He has a bastard son with Alys Rivers

Considering his disparagement of Rhaenyra's sons, Aemond is, all things considered, a hypocrite. The one-eyed prince fathers a bastard son of his own with Alys Rivers, a bastard of House Strong herself. After learning that King's Landing has fallen to Rhaenyra, Aemond kills all of the Strongs at Harrenhal except for Alys, who is rumored to be a sorceress with similar powers to the Red Priests of R'hllor.

Alys subsequently becomes Aemond's paramour for the rest of the war. She is briefly captured by enemy forces when Lady Sabitha Frey, sworn to Rhaenyra, seizes Harrenhal. The pregnant sorceress escapes when Aemond returns, however, and remains by the prince's side until his dramatic duel with Daemon above the God's Eye.

Alys accompanies Aemond to Harrenhal for a final time on dragonback, with Aemond claiming she used her ability to see visions in the flames to locate Daemon. After Aemond's death, Alys rules her family's former seat as the Witch Queen of Harrenhal. Numerous outlaws pledge themselves to the cause of Alys, especially when she gives birth to Aemond's son and declares him the true heir to the Iron Throne.

He becomes a tyrant

Aemond brings Fire & Blood to the riverlands during the latter half of the Dance of Dragons. Armed with Vhagar, the largest dragon left to the Targaryens, the prince proves to be an unstoppable force that brings carnage and chaos to Rhaenyra's supporters in the riverlands. Like Tywin Lannister (Charles Dance) in "Game of Thrones," Aemond doesn't care about the innocent lives lost — by the time he is grown, Aemond's reputation cements him as one of the most brutal figures in House Targaryen's history — which is really saying something.

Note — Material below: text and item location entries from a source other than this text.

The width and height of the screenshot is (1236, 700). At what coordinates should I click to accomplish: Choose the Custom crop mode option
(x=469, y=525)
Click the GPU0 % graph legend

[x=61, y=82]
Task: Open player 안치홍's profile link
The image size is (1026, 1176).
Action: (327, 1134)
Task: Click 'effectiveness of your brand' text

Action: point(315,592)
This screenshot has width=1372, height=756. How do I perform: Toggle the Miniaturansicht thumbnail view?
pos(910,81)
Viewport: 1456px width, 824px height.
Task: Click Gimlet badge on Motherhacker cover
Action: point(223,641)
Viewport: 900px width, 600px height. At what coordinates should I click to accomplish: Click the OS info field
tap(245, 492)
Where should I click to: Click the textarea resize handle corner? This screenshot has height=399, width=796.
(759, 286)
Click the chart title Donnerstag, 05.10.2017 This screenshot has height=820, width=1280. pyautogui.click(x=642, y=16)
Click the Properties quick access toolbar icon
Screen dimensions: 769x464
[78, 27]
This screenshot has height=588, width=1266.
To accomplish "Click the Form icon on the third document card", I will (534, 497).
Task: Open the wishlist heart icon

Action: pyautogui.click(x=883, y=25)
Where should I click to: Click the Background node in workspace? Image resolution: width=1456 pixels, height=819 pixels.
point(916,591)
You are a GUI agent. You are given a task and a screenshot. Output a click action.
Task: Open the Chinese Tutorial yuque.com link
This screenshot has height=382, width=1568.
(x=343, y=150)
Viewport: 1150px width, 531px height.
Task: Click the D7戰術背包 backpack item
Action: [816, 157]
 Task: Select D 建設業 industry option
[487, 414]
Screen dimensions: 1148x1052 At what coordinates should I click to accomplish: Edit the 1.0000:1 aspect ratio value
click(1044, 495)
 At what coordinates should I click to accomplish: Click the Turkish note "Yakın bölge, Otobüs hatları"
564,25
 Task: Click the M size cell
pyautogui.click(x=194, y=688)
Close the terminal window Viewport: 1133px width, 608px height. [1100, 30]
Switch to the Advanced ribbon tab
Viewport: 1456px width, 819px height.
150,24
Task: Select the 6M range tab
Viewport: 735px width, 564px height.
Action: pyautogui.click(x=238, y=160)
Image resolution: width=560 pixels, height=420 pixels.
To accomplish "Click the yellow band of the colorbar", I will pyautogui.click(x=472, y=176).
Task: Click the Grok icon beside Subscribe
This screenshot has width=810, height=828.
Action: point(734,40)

That's all according to "Fire & Blood," at least. "House of the Dragon" proves throughout Season 1 that it isn't afraid to explore the source material from new perspectives, challenging the accounts documented in the Targaryen history book by fictional author Archmaester Gyldayn. Episode 10 reveals the truth about Lucerys' death, suggesting that book fans can expect more divergences from "Fire & Blood" in the future.

Daemon stabs him through the eye with Dark Sister

Aemond's reign of terror culminates above the God's Eye, where he confronts Daemon Targaryen on dragonback. Daemon scours the riverlands atop Caraxes along with the dragonseed Nettles and her dragon Sheepstealer, both of them searching for Aemond and Vhagar. Eventually, Nettles leaves Daemon, who heads to Harrenhal and waits 13 days for Aemond to confront him.

And confront him Aemond does. On the "twenty-second day of the fifth moon of 130 AC," Aemond arrives on Vhagar, along with the pregnant Alys Rivers. The ensuing fight is one of the most legendary battles in the "Game of Thrones" universe: Vhagar and Caraxes clash, and Caraxes somehow manages to gain the upper hand (or jaw) over the larger dragon, locking its teeth round Vhagar's neck. As Vhagar and Caraxes plummet to the ground, Daemon leaps from his saddle to stab Aemond through his remaining eye with the Valyrian steel sword called Dark Sister. Both princes, and their dragons, lay dead.

Aemond's body is discovered years later, with Dark Sister still embedded in his eye socket. The prince leaves behind a bastard child, as well as a dark legacy that will continue to haunt House Targaryen years after the Dance of Dragons.